I got so excited because it is few and far between that I find someone who 1.) knows what in the hell I am talking about and 2.) will freely admit it.
When it would snow when I was little (which is not very often in Texas) my Bam Bam (grandmother) would bundle me up from head to toe. I’d have 564894161 socks on, cotton balls in my ears, with earmuffs, and a winter hat, a scarf that I am convinced may as well have been a poorly played murderer, and then when I was still barely able to move… out they came.
Freezer/Sandwich baggies and bread sacks.
A baggie would go over each mitten and secured tightly with a rubber band. Then used bread sacks would be placed over my feet. At that young age, I am sure I thought Mrs. Bairds was a shoe cover maker and not bread and donuts. Take that back. I totally knew it was a bread sack. Each of these, would also be secured tightly with rubber bands.
(Only picture I could find that was semi-close.)
I hated having these on, but there was no escaping it. If I wanted to go build a snowman (with the dirt and ¼ inch of snow on the ground)… there was no way I was going to get cold and wet. With all this trouble, the snowman was usually melted by 5 that evening (which coincidentally, is the same time the color started coming back into my hands and feet from the rubber bands.)
It’s just one of those things that is silly enough that some [unfortunate] people look at your like you are totally insane and maybe grew up ridiculously poor. (We weren’t rich, but weren’t poor either. I was spoiled.)
“Wait… you wore sacks… as your shoes?”
“No asshole, I wore them over my shoes so they didn’t get wet. Duh.”
(Aside from the circulation problems from the rubber bands, another downfall was how slippery those bags were. Thank goodness for those layers of clothing, or I surely would’ve had many a concussion.)
I’m always so shocked when someone doesn’t know about it. Kind of like when a person about my age (and grew up around Dallas) have no idea what or who Zoobilee Zoo and Mr. Peppermint were and instead talk about Power Rangers or Pokemon.
I want to kick those people in the shins.
This also made me really think long and hard about the fact that there is probably nothing you can think about, no weird quirk you may have, something you have done…. That someone else hasn’t done first.
Looking at one of my apps, iFunny, and Pinterest (and PostSecret before it was removed) there was always something that resonated with me. You know those things that make you say “ME TOO!!!” (like bread sack shoes.) It’s funny really and somewhat relieving to know someone out there is just a strange as you are.

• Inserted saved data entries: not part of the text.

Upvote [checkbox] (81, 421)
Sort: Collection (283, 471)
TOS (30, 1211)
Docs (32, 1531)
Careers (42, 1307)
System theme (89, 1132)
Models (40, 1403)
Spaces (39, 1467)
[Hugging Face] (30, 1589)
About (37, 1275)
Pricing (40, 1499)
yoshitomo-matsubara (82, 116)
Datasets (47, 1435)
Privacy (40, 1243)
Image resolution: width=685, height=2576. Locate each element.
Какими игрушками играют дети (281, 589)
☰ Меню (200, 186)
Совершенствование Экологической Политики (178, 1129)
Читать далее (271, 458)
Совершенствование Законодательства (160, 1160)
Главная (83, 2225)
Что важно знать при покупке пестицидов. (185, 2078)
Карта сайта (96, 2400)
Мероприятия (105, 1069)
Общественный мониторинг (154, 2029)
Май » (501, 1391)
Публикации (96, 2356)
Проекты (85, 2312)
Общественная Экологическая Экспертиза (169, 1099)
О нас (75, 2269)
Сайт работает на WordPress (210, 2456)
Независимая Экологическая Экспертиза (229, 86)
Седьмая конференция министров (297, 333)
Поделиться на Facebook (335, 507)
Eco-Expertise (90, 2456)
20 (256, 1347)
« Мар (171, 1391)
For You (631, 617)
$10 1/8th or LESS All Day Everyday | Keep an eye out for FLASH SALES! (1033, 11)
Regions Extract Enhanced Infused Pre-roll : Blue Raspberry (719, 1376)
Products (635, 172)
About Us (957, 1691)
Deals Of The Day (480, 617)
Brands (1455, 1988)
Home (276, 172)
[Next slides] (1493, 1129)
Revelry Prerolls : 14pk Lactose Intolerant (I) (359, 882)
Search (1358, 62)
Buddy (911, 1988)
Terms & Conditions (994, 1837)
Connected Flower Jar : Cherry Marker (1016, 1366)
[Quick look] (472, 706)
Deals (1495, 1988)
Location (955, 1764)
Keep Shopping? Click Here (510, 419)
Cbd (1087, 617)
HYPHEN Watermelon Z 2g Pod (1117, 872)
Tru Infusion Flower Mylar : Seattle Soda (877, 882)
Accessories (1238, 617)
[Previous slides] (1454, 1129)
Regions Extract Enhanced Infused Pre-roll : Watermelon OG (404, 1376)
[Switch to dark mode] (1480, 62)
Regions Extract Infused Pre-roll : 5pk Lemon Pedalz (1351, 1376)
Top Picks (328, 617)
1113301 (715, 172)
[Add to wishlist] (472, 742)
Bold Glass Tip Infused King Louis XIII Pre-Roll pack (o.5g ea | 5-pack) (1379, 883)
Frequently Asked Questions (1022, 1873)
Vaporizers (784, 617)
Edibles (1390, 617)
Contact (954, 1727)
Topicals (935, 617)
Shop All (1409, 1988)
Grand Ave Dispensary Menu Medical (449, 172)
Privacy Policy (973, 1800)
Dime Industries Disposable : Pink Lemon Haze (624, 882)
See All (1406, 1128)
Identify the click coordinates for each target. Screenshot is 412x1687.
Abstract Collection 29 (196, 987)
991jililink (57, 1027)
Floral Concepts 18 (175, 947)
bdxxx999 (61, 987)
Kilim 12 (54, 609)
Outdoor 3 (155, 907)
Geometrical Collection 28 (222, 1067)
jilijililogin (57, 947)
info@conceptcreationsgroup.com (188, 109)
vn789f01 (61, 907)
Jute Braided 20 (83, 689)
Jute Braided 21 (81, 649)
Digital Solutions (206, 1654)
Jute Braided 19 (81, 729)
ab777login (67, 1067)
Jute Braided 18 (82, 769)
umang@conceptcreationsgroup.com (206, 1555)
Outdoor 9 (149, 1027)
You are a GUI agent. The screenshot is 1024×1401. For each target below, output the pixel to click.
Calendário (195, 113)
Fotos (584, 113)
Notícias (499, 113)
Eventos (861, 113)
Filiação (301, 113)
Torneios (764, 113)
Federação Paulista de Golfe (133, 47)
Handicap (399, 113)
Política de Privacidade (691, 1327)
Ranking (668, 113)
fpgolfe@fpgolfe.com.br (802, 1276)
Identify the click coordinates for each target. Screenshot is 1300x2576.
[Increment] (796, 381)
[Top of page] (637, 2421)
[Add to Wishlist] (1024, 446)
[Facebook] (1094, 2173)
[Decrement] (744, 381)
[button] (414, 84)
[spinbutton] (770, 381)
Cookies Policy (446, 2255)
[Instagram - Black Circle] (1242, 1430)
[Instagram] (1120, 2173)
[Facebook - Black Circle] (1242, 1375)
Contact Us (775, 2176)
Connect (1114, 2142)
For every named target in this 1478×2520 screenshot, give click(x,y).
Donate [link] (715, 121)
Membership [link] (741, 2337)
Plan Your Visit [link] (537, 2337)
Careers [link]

Do a Google search of a quirk or question you feel is specific to only you. I can bet others have written about it first. It’s amazing just how many people actually look behind a shower curtain first, then are able to go pee. (And what would you do if you found one?) (I do. And I would probably pee myself.)
For me, I realized about a gazillion (exaggerated) other people sniff rubbing alcohol when they have a sinus headache. That’s me + a gazillion others killing brain cells, one sinus infection at a time.
I really could go on for days. Think about it. Seriously. It will blow your mind.
(What the heck was the guy doing who discovered you could milk a cow?)
Maybe I don’t want to know. But it’s fun to think about. What are some oddities you have that maybe aren’t quite as unique as you once thought?